Flappers: A Better Diverter for Preventing Birds From Being Killed by Power Lines

Nature

A new study by researchers from Oregon State University (OSU) has suggested using flappers, which are suspended and rotating devices for helping flying birds avoid power lines. Scientists from the university’s College of Agricultural Sciences consider such an innovation necessary due to the increasing number of birds being killed by the growing number of power lines worldwide.

According to research, over 300 bird species are being killed when they hit power lines. One study says that over 170 million birds die from this cause in the U. S. each year, while another study has estimated the overall death toll in the world at one billion birds each year. Such bird strikes also cause power outages.

In the past years, utilities and conservation managers have developed bird flight diverters – devices that are regularly spaced – to increase the visibility of the power lines to birds. This helps reduce deaths by assisting birds in avoiding flying into them.

PVC spirals are the most commonly used flight diverters. They are quite easy to install and are durable, but it is not known how successful they are in preventing bird deaths. They are already being used for almost 40 years, and yet the rates of strikes are still high for several bird species.

Ryan Baumbusch and Virginia Morandini are OSU researchers that are part of a collaboration of international researchers comparing three kinds of flight diverters and their effectiveness. These are the orange PVC spiral, the yellow PVC spiral, and a type of flapper having three red and orange polypropylene blades and reflective stickers.

The flapper is hung from power lines, and its 21 x 6.2-centimeter blades are situated so that they are rotating at a vertical axis.

The study took three years and was conducted in the southern part of Spain using power lines that span nearly 54 kilometers. The yellow PVC spirals were placed for a length of 10 kilometers of the power lines, while the orange PVC spirals were used to mark 13 kilometers. The flappers were placed in 13 kilometers of the power lines, while control of 16 kilometers with no markers was also included. For all the flight diverters, spacing was made that measured 10 meters.

Every 40 days, field workers meticulously combed the ground beneath these power lines to look for birds that may have fallen victim to the power lines. They counted a total of 131 individuals, which represent 32 bird species.

The study found that flappers caused an average of 70% lower deaths in comparison to the study control. Meanwhile, the PVC spirals also had lowered deaths relative to the control, but have significantly less effective compared to the flappers.
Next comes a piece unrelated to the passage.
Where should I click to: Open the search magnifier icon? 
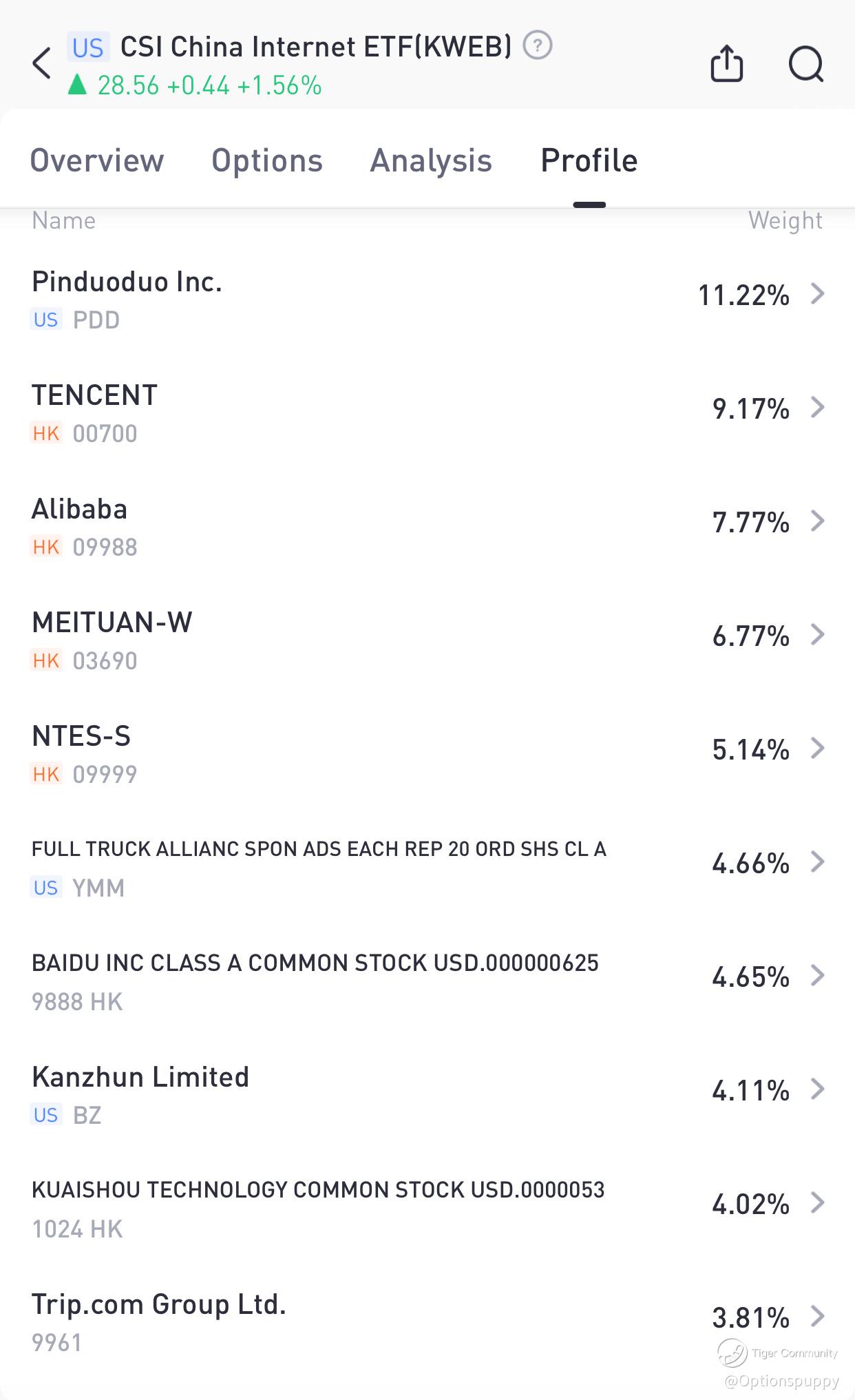[x=805, y=64]
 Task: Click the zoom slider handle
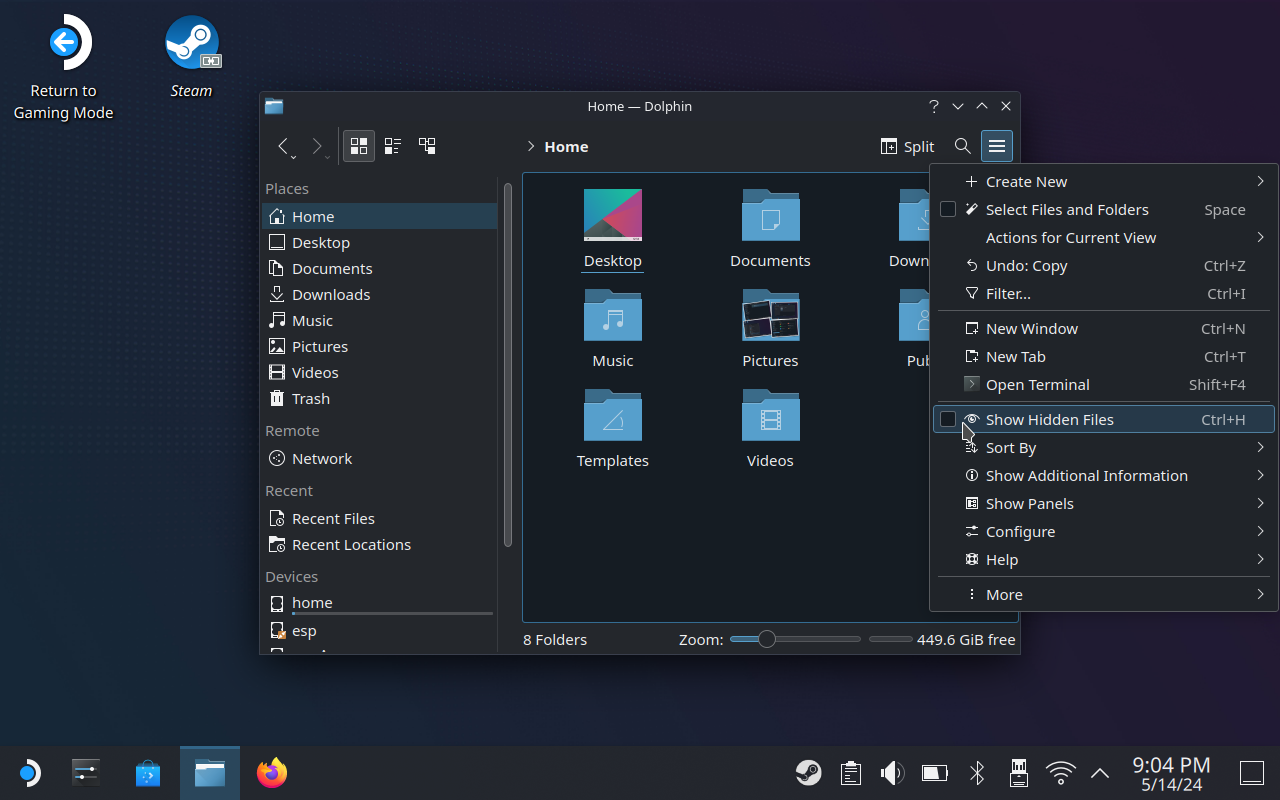pos(766,639)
According to Morandini, the colored PVC spirals are so far the most common flight diverter being used; however, it is the flapper that prevented the most mortalities. It is also the one having the lowest variation in terms of different bird communities, habitats, and power lines. Thus, the researchers recommend it as the ideal flight diverter. The authors also recommend future research to test its durability, resistance to vibrations, and loss of color.

Additional factors favoring flappers include comparable production costs and materials with PVC spirals as well as faster and easier installation. The latter advantage saves power companies from losing money because power lines need to be turned off when diverters are installed.